Thurrock offers tentative support for new Tilbury power station

By Neil Speight

12th Feb 2021 | Local News

The site of the proposed power station.
The site of the proposed power station.

A BID to build a new gas-fired power station in Tilbury has moved a step closer after Thurrock Council said there were more positive aspects to the plan than negatives in a report to the Planning Inspectorate.

At a meeting of the council's planning committee on Thursday, 11 February, members were briefed on the council's proposed response to the government as it considers granting permission for the new venture which will be on part of the former Tilbury coal-fired power station.

Thurrock Power, a subsidiary of energy company Statera Energy, is proposing to the Thurrock Flexible Generation Plant that will comprise a gas-fired electricity generating station and a battery storage facility on land to the north of Tilbury substation off Fort Road, Tilbury.

The power station will run for 35 years before being decommissioned. Statera says it plans to be at the forefront of technological development in the transition to a lower carbon economy.

As a consultee to a project of national significance, rather than the planning authority itself, Thurrock Council was asked to make an appraisal of all aspects of the site as part of a six stage planning process. Pre-application, acceptance and pre-examination stages have been successfully passed and the project now enters the main examination stage at which the views of interested parties, like Thurrock Council, are considered.

A recommendation will then be submitted by the Planning Inspectorate to the secretary of stage and decision will be then has a further three months to make the decision on whether to grant or refuse development consent.

Once a decision has been issued by the relevant Secretary of State, there is a six week period in which the decision may be challenged in the High Court.

The road for the plan still has some objections to smooth over. The former operator of Tilbury power station, RWE – for example – says it has strong objections. To build the new station requires construction of a causeway on the River Thames, heavy haul roads, further access to the adopted highway, environmental mitigation and grid connections, according to documents submitted to the inspectorate by RWE which is thee owner of part of required land.

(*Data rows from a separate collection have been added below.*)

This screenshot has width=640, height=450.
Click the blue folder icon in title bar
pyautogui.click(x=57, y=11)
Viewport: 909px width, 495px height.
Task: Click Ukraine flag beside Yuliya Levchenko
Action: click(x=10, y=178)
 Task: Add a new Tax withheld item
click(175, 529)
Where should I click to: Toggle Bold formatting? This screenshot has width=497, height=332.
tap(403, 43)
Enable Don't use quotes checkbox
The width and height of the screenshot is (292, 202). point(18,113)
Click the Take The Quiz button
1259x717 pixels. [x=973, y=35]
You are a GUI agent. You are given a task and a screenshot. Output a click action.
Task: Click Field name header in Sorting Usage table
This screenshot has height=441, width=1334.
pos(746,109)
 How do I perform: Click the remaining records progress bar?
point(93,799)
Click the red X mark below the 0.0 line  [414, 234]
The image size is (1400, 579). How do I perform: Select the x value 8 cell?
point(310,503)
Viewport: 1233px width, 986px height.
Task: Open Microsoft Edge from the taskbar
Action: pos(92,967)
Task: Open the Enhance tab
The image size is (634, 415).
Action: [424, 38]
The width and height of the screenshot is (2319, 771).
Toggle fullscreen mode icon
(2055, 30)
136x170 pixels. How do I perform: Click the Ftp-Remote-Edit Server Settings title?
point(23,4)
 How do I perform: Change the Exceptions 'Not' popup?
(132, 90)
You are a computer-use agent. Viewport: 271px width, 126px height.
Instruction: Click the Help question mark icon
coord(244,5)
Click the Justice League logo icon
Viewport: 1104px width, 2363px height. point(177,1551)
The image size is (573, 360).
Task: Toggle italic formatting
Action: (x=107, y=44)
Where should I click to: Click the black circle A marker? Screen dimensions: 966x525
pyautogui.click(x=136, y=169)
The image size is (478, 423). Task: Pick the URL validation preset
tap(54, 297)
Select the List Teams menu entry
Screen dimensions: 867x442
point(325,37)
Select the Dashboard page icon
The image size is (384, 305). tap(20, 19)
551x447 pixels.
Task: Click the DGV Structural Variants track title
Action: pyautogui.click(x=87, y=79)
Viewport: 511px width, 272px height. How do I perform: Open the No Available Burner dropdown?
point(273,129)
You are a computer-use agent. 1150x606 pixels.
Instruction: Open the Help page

While in negotiations with Statera and 'generally supportive' of the project, RWE said last September it 'strongly objects to the extensive access rights that the applicant seeks to impose on RWE's landholding through compulsory acquisition powers, which could prevent the future development of the site'.

RWE says it requires this land for its own ecological mitigation purposes and it objects to the proposals for a causeway adjacent to the site. RWE states it will "strongly resist the compulsory acquisition of land and rights over land which RWE owns and requires for development purposes".

RWE floated plans to build a 100MW battery at Tilbury two years ago, but later shelved them.

However, there is a more supportive view from Thurrock Council which says it recognises the new power station would result in a 'negative impact' as harm through inappropriate development and the impact upon the openness of the green belt but it considers those negatives to be outweighed by the factors put forward as 'very special circumstances by the applicant including the critical need for electricity demand, security and network resilience along with the specific locational factors for choosing this site with its connections to the National Grid in the form of the Tilbury Substation and associated pylons, and the nearby connection to the national transmission gas system.

The full Thurrock response is in two documents approved by Thurrock planning councillors: Impact report and Written representation which were both approved by the planning committee.